Lo de ser iguales ante la Ley se nos da como 10.000 veces peor que al resto del mundo

Rosa Montero

El escritor y periodista peruano Raúl Tola, que lleva unos meses viviendo en Madrid, dice que una cosa que le sorprende de España es que aquí no dimite nadie: vivimos en una perpetua escandalera, pero aquí el personal sigue aferrado a los sillones como si el asunto no fuera con ellos. “¡Pero si hasta en Perú dimitió Fujimori!”, se asombra Raúl. Viendo su pasmo, me doy cuenta de que yo ya no me asombro lo que debería: me temo que estamos echando callo.

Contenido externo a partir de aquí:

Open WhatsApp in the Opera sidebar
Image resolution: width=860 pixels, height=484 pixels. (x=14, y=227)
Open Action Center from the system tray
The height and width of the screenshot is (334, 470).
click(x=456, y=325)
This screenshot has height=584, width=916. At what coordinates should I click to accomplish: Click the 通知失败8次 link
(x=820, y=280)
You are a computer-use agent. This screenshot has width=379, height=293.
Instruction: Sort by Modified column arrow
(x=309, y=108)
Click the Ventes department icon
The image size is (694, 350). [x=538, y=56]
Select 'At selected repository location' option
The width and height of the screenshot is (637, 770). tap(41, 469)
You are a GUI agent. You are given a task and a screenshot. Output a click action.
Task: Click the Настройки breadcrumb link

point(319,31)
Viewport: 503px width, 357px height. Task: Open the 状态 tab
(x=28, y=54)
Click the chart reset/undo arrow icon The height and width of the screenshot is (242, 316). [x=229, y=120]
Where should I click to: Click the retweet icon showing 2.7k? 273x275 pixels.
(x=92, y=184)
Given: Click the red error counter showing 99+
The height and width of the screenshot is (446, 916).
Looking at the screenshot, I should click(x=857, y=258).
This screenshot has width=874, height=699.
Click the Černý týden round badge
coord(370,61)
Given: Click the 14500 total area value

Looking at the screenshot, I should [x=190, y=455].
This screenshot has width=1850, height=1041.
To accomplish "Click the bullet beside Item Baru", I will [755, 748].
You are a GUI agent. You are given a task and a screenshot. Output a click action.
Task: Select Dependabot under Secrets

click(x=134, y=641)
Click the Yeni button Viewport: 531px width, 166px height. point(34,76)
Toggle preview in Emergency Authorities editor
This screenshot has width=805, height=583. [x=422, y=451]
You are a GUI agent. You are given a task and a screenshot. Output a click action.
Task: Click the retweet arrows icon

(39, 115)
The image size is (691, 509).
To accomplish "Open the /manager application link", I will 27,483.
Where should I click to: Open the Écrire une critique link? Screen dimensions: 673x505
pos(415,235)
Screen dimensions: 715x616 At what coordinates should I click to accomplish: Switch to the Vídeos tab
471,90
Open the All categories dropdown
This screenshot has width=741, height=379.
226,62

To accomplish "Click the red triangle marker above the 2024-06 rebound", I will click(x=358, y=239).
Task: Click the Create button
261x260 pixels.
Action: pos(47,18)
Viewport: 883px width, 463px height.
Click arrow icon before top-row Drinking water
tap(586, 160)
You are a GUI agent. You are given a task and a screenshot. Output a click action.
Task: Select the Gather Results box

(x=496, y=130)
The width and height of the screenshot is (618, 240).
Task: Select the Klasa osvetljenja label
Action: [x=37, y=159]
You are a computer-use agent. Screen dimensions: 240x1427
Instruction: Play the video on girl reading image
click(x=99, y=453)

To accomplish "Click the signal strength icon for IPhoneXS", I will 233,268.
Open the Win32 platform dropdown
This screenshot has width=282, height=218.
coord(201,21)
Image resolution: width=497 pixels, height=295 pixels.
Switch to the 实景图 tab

Menos mal que una noticia reciente ha conseguido volver a enrabietarme con una indignación lozana y pura: hablo de los 10.000 aforados que tenemos, 10.000 personas que no pueden ser juzgadas por los tribunales ordinarios, sino solo por el Supremo o por los tribunales superiores. En Alemania, Reino Unido o Estados Unidos no hay ningún aforado; en Portugal e Italia, solo lo es el presidente… ¡Y aquí hay 10.000! Lo de ser iguales ante la ley se nos da como 10.000 veces peor que al resto del mundo. Entre los aforados hay jueces, fiscales, ciertas figuras públicas y 2.300 políticos. Como decía Gabriela Cañas en un formidable artículo, es casi imposible que un delincuente sea juzgado por un juez afín; pero que un político corrupto pueda tener trato e incluso amistad con quien le juzga es mucho más fácil; de hecho, los políticos intervienen en la designación de los miembros de los tribunales superiores. Esta anomalía legal tan estrepitosa me hace pensar en las palabras de Raúl y en lo mucho que nos falta aún de recorrido democrático. Somos unos novatos, unos pelanas, unos recién llegados a la cosa cívica; y así como los ricos que han comido bien desde hace generaciones tienden a ser más altos y menos obesos, a los demócratas añejos les salen unos usos éticos que nosotros todavía ignoramos. Más que un país moderno, esto parece un club de poderosos. Un club de 2.300 socios, más invitados.